■ **WHAT IS NEEDED**
Reproduce the entries verbatim, starting with the first line and continuing through the line containing "pos(236,176)", with both ends included.

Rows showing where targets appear
"""

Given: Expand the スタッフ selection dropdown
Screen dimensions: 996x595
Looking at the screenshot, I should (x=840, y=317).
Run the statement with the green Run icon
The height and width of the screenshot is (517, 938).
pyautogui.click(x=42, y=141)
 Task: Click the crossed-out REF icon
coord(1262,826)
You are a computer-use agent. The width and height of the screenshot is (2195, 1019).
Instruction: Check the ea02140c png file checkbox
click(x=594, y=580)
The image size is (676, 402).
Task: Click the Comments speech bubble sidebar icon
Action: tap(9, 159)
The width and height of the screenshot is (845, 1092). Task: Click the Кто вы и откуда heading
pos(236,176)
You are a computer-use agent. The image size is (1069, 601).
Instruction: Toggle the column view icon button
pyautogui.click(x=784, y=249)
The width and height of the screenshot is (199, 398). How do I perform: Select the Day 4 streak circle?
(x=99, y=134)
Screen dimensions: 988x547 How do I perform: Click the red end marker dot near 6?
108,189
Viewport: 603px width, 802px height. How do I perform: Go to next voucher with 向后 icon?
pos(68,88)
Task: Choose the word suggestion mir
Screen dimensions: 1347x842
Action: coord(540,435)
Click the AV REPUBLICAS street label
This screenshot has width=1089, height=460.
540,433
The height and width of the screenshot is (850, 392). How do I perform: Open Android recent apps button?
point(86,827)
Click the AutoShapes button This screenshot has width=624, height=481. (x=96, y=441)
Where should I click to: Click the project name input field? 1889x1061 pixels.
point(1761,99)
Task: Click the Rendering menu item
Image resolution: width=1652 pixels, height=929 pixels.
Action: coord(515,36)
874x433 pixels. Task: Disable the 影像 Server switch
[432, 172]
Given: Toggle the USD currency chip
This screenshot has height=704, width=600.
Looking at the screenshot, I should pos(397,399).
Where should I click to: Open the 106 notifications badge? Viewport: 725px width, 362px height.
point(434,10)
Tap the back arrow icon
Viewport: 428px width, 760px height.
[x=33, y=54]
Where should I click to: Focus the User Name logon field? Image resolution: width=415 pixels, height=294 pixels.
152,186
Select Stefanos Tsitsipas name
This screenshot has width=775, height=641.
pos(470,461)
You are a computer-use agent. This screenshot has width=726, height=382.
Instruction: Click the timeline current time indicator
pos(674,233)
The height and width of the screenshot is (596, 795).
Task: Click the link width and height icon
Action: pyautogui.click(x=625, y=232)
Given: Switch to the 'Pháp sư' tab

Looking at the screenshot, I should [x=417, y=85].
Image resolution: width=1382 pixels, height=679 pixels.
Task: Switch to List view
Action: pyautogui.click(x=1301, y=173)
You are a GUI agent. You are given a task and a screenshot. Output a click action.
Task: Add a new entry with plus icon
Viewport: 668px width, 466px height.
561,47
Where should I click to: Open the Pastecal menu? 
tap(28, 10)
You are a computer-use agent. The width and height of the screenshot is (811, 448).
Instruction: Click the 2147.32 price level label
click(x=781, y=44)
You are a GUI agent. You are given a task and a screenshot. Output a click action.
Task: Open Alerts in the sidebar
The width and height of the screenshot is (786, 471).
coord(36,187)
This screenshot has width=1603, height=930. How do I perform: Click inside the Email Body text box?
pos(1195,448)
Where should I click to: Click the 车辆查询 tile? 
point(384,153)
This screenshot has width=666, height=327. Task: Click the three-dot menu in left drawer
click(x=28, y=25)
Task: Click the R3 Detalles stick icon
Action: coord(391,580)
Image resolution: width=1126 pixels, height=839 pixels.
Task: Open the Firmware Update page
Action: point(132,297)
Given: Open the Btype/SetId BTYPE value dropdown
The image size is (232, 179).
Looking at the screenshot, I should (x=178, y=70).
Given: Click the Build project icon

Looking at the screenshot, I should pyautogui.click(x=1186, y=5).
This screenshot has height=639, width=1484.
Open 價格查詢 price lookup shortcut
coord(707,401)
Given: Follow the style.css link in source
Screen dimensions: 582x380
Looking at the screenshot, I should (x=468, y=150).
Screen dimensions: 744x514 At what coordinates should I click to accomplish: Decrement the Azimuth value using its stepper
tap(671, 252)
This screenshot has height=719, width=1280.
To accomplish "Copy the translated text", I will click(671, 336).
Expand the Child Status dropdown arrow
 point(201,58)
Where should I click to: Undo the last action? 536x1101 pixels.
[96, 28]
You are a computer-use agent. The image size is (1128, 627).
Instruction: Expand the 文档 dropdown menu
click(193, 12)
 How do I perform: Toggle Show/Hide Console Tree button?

"""

■ **SOLVED PROBLEM**
Given: Expand the スタッフ selection dropdown
Screen dimensions: 996x595
Looking at the screenshot, I should (x=840, y=317).
Run the statement with the green Run icon
The height and width of the screenshot is (517, 938).
pyautogui.click(x=42, y=141)
 Task: Click the crossed-out REF icon
coord(1262,826)
You are a computer-use agent. The width and height of the screenshot is (2195, 1019).
Instruction: Check the ea02140c png file checkbox
click(x=594, y=580)
The image size is (676, 402).
Task: Click the Comments speech bubble sidebar icon
Action: tap(9, 159)
The width and height of the screenshot is (845, 1092). Task: Click the Кто вы и откуда heading
pos(236,176)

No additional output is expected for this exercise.